** Given information follows **

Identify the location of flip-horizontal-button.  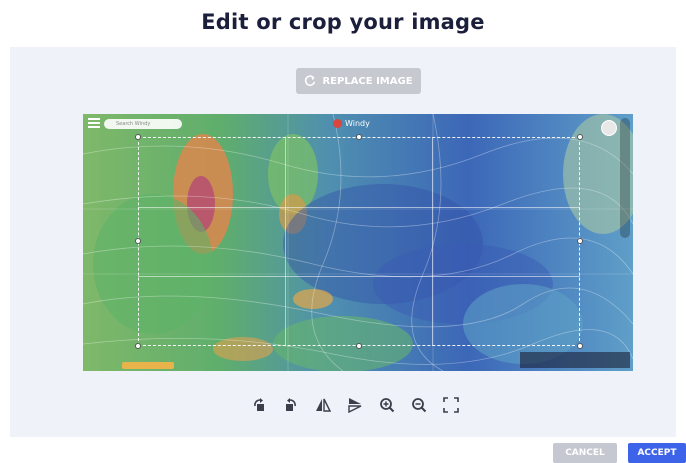
(323, 405).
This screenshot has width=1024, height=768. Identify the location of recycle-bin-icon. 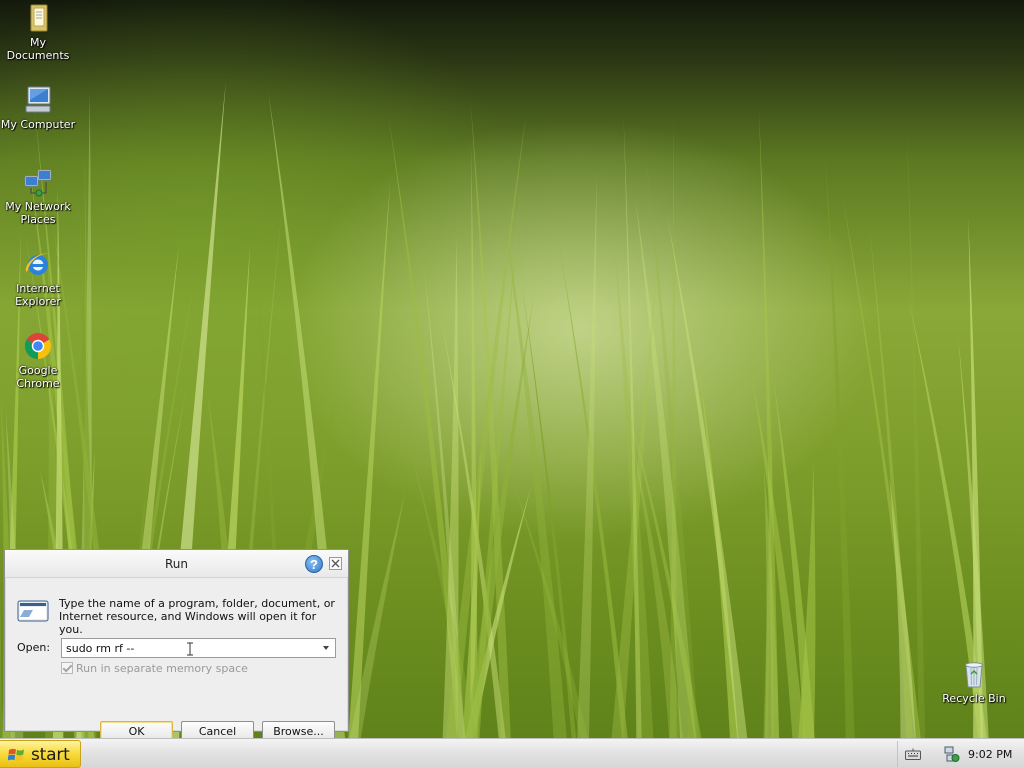
(974, 675).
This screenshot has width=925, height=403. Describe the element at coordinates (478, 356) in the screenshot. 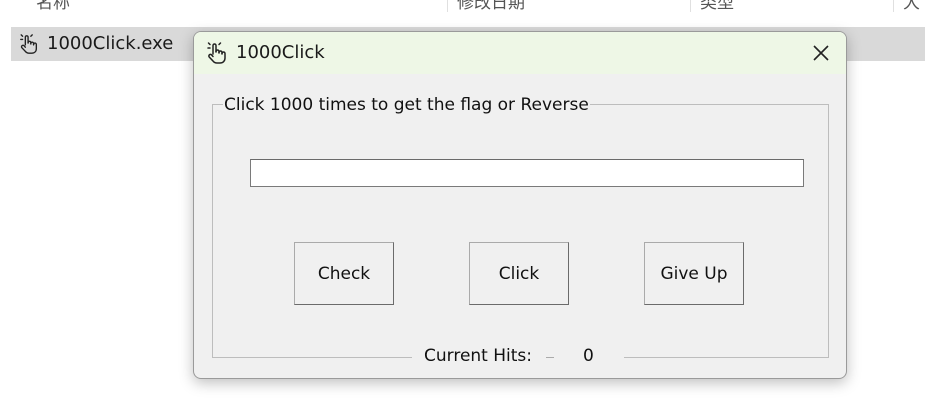

I see `hits-label: Current Hits:` at that location.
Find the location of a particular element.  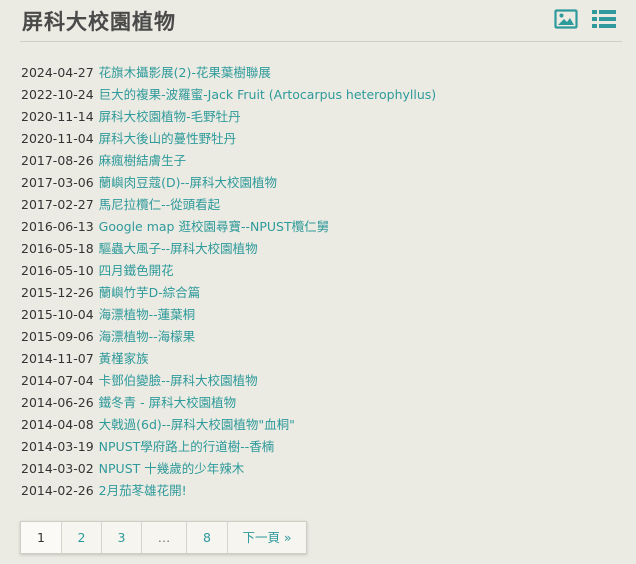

** End of Given information **

▸ **Task description**: Rewrite the data as a numbered list, starting at the line that contains "This screenshot has width=925, height=403." and running through the last line of the data, both ends included. Skip blank lines and leave the pictures out.

▸ **Output**:
1. This screenshot has width=925, height=403. Describe the element at coordinates (478, 356) in the screenshot. 
2. I see `hits-label: Current Hits:` at that location.
3. Find the location of a particular element.  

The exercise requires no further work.